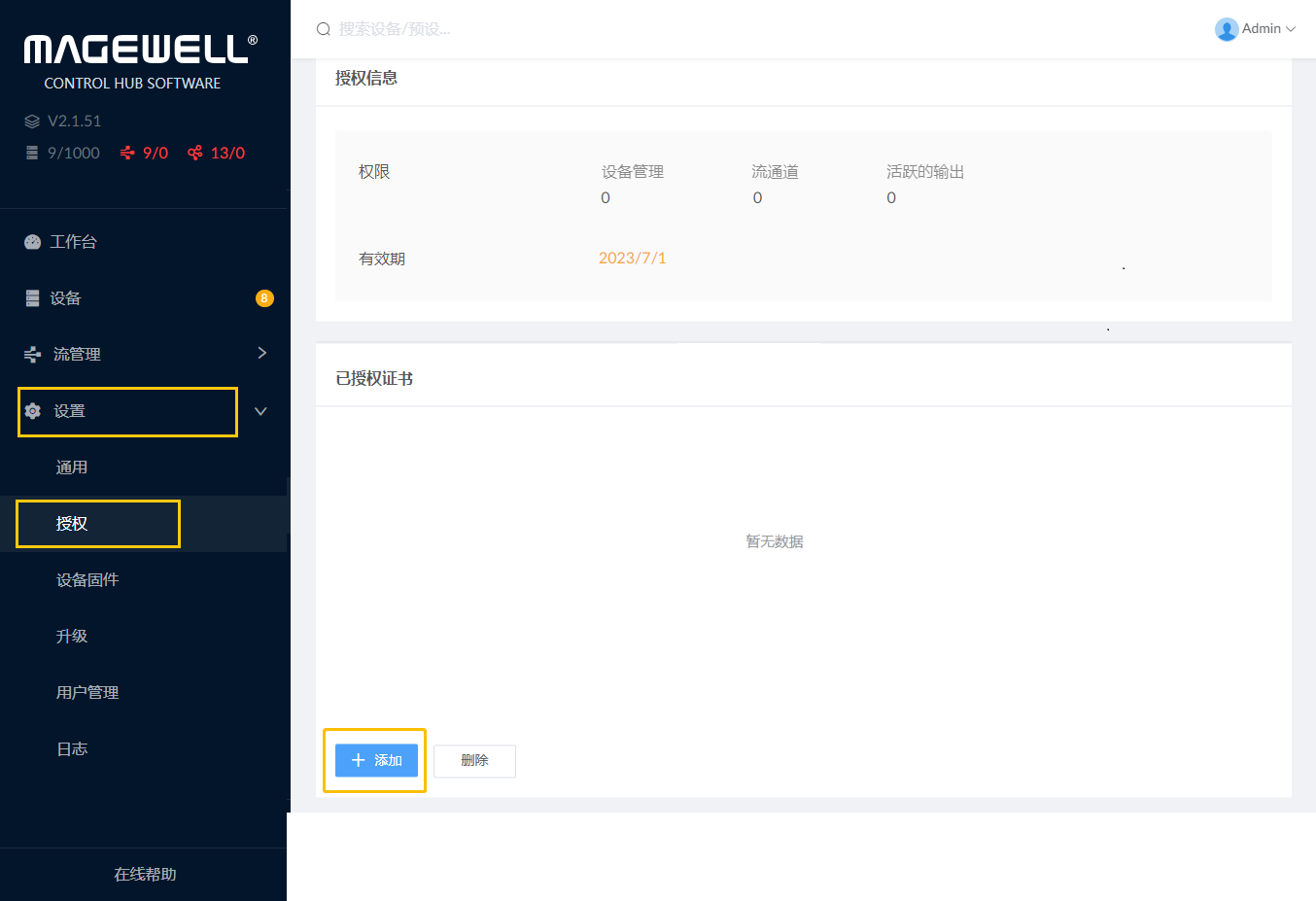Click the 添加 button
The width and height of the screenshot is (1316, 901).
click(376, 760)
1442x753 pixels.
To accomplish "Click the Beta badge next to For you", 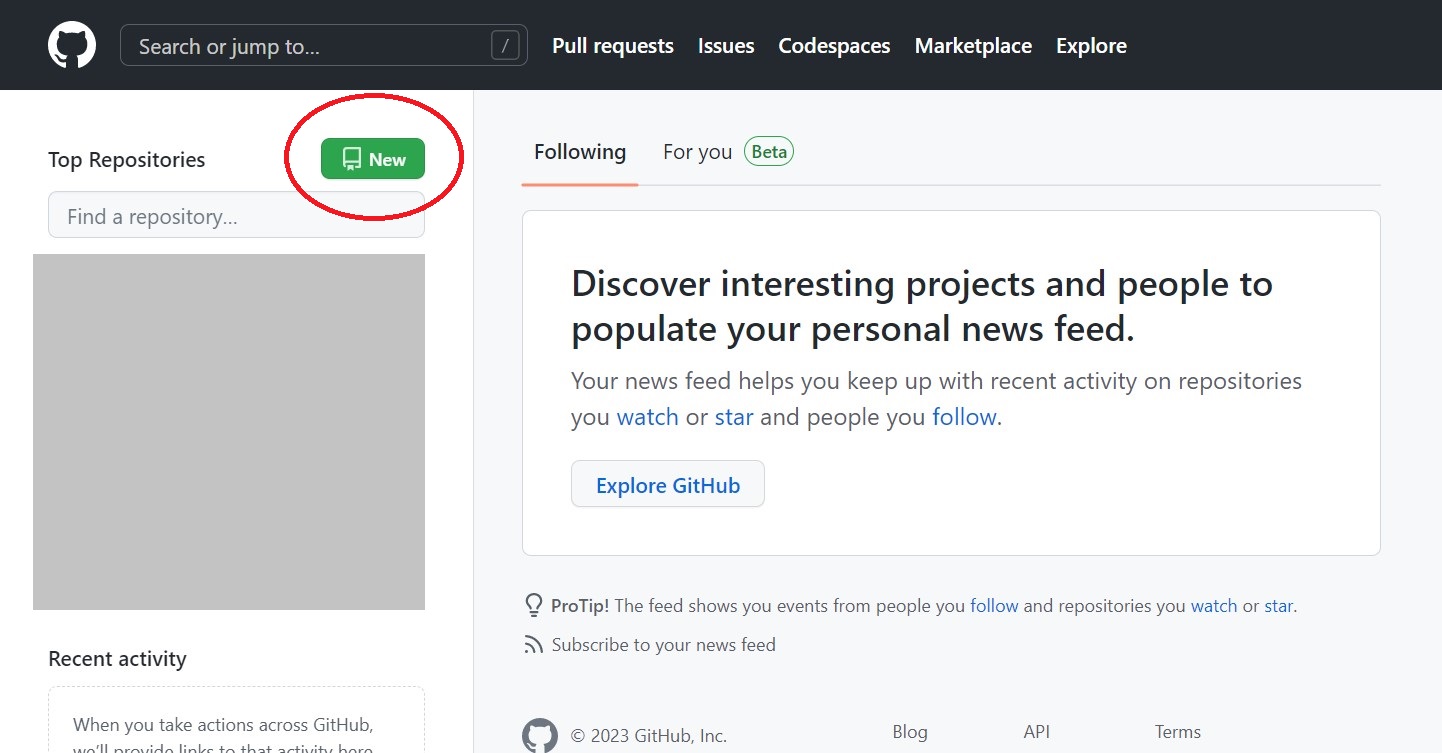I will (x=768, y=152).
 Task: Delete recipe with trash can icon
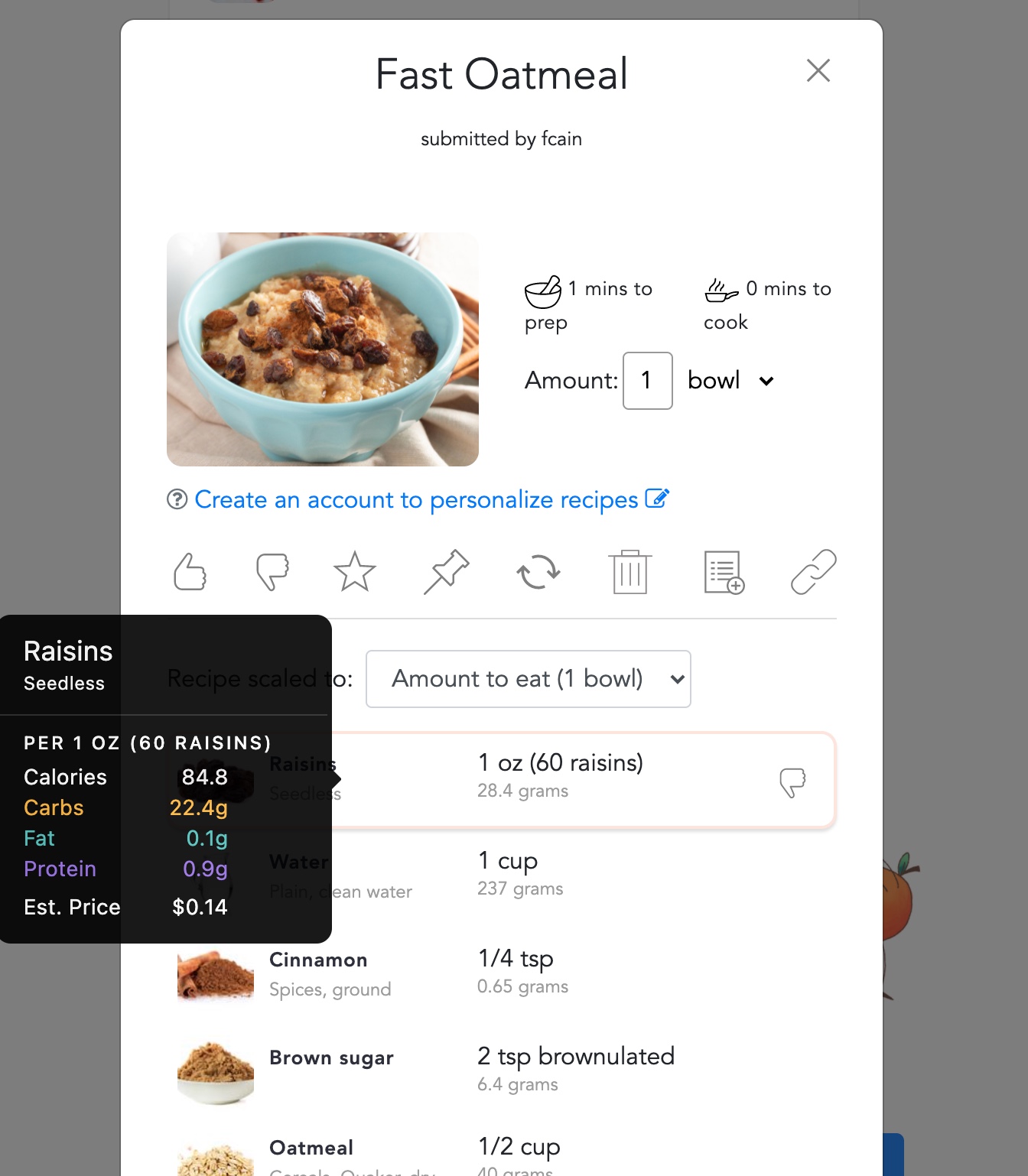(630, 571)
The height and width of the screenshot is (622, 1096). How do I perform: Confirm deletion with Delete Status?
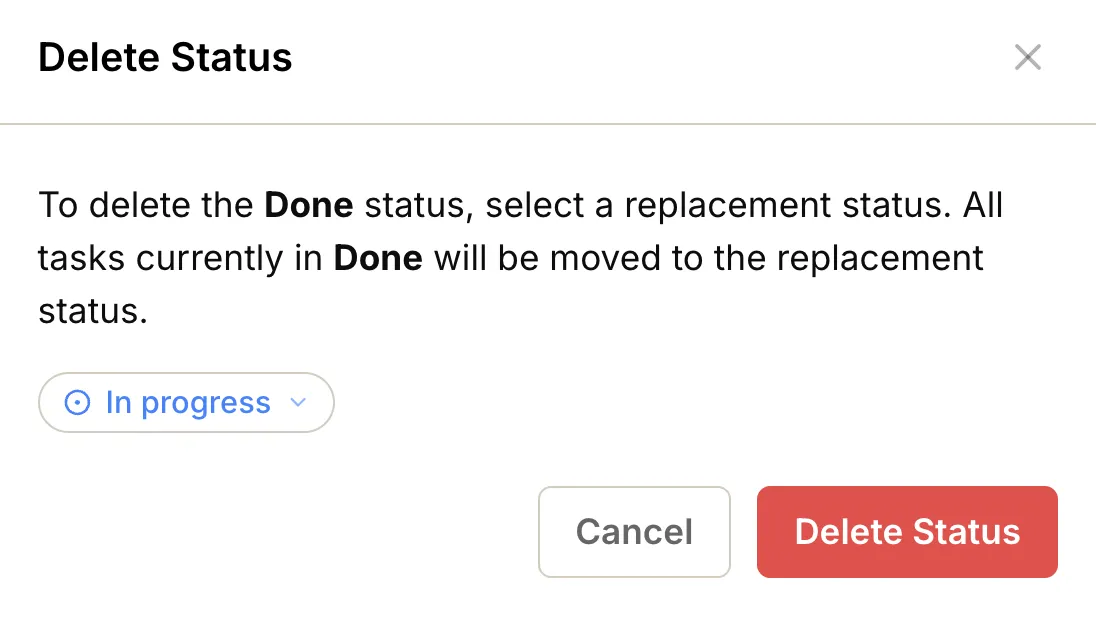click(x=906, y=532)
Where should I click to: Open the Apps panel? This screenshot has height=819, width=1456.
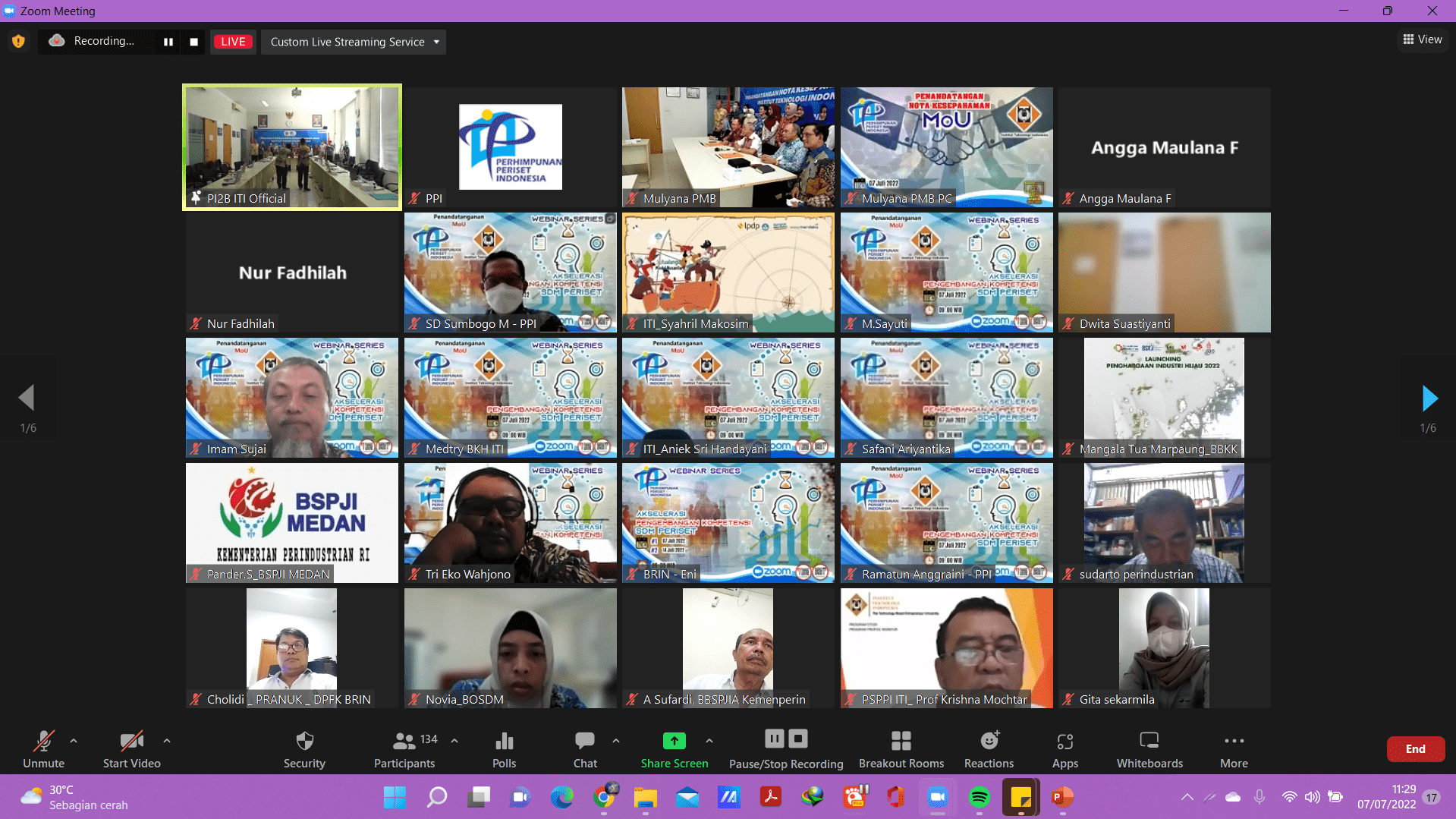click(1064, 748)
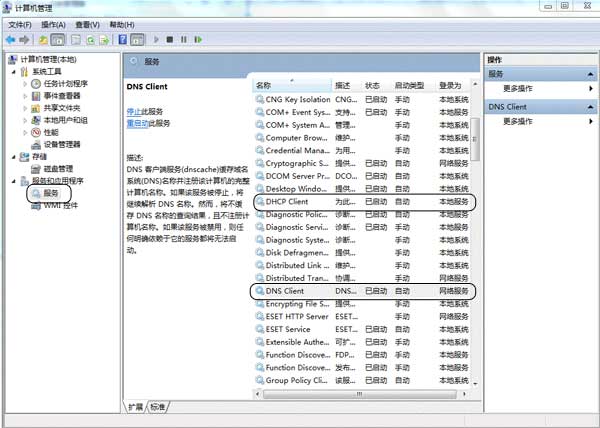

□ □ □ □

Work instruction:
Each line from the line containing "The height and" through the last line above must be written out exactly, and every picture must be omitted.

Solution to this exercise:
The height and width of the screenshot is (622, 1096). How do I perform: Confirm deletion with Delete Status?
click(x=906, y=532)
Where should I click to: Open the Apps panel? This screenshot has height=819, width=1456.
click(1064, 748)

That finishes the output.